→ **Collected data**

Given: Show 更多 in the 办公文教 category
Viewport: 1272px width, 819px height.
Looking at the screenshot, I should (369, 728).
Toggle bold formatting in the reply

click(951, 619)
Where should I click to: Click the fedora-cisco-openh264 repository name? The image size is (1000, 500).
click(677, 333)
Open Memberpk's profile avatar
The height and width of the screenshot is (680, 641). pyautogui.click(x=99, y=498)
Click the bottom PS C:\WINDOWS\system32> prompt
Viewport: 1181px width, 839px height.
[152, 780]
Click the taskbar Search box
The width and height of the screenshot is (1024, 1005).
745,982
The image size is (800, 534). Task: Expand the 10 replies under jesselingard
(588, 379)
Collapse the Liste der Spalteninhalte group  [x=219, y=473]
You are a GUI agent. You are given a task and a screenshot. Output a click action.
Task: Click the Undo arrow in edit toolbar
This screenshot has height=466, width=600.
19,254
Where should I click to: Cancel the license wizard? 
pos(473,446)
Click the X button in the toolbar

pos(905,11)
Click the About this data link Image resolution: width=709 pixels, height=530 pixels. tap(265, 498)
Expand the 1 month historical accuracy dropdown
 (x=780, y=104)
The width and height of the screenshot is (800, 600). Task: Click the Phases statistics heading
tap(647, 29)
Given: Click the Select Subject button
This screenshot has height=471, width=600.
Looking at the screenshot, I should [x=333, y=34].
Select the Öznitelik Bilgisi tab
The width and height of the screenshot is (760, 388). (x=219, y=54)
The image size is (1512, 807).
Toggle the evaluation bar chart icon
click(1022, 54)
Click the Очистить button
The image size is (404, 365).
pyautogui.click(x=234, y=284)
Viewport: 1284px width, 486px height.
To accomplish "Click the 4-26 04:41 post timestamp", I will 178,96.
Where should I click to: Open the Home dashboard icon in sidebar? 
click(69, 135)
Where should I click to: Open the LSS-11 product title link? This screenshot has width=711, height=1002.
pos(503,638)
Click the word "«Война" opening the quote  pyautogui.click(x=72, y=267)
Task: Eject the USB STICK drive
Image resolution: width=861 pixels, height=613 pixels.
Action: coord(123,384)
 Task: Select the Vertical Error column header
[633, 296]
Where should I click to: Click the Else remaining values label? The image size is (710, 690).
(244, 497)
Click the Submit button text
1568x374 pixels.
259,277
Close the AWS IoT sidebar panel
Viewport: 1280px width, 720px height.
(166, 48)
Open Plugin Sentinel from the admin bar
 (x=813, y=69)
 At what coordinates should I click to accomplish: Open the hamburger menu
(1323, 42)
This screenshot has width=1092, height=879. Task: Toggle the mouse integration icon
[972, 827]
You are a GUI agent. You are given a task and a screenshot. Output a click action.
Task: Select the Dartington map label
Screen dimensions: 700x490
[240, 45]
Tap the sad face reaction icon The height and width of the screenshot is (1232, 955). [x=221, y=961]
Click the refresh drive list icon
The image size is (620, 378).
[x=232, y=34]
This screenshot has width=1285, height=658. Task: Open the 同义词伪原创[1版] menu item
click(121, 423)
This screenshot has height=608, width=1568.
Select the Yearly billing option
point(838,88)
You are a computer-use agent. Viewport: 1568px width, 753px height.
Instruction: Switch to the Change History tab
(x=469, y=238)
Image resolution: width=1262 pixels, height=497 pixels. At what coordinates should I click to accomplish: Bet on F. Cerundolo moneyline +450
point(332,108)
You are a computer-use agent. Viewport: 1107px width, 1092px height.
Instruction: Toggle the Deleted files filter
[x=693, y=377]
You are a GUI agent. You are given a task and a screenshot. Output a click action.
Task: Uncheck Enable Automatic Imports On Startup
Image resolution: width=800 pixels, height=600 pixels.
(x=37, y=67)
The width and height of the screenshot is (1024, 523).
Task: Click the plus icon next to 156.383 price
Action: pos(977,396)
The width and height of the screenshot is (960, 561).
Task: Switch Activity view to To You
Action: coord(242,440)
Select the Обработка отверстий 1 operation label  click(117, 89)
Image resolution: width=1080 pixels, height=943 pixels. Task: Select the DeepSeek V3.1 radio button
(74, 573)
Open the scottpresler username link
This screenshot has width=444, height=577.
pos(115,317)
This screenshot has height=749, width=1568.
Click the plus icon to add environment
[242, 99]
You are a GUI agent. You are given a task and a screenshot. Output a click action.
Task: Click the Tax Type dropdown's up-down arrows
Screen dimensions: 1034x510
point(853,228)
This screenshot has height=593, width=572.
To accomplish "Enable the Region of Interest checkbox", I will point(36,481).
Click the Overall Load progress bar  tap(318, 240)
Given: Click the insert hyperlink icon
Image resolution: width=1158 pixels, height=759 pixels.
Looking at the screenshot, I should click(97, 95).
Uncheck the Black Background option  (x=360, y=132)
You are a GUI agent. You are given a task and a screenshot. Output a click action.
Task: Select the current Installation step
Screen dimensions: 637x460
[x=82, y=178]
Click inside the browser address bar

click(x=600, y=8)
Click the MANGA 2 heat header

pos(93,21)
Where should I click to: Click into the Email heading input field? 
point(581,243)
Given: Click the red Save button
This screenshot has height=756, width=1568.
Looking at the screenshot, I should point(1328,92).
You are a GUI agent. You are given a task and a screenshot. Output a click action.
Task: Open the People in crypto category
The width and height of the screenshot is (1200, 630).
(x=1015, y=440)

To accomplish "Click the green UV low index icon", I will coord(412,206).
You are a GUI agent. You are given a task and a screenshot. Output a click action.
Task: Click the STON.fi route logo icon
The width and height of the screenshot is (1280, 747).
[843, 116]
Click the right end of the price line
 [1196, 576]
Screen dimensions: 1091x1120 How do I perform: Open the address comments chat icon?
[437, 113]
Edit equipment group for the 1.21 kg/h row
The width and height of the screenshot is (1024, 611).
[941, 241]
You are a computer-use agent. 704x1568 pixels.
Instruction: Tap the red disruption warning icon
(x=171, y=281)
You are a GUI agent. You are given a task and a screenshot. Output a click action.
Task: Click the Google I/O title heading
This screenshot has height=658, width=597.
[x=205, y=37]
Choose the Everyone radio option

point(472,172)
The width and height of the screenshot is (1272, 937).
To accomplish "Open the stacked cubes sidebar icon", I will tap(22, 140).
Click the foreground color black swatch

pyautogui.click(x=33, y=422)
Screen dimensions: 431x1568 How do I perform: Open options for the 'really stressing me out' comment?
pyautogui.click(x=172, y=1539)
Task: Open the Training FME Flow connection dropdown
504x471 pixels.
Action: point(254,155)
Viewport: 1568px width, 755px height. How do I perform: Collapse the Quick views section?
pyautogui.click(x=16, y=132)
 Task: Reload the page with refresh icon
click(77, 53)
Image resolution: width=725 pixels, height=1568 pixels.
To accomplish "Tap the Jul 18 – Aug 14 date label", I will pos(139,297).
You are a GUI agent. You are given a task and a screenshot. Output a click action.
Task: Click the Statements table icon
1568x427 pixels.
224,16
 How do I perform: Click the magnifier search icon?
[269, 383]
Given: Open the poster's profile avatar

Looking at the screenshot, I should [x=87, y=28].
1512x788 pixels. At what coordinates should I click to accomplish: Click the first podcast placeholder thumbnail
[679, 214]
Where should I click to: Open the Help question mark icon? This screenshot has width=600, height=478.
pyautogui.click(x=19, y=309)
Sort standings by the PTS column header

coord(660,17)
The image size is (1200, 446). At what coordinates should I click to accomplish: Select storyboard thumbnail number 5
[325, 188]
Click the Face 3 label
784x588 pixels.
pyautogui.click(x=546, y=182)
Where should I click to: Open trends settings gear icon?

→ **WORK INSTRUCTION**
Filter the data above, keeping only lines that include the string "computer".

→ **WRITTEN SOLUTION**
You are a computer-use agent. Viewport: 1568px width, 753px height.
You are a computer-use agent. Viewport: 1107px width, 1092px height.
You are a computer-use agent. 704x1568 pixels.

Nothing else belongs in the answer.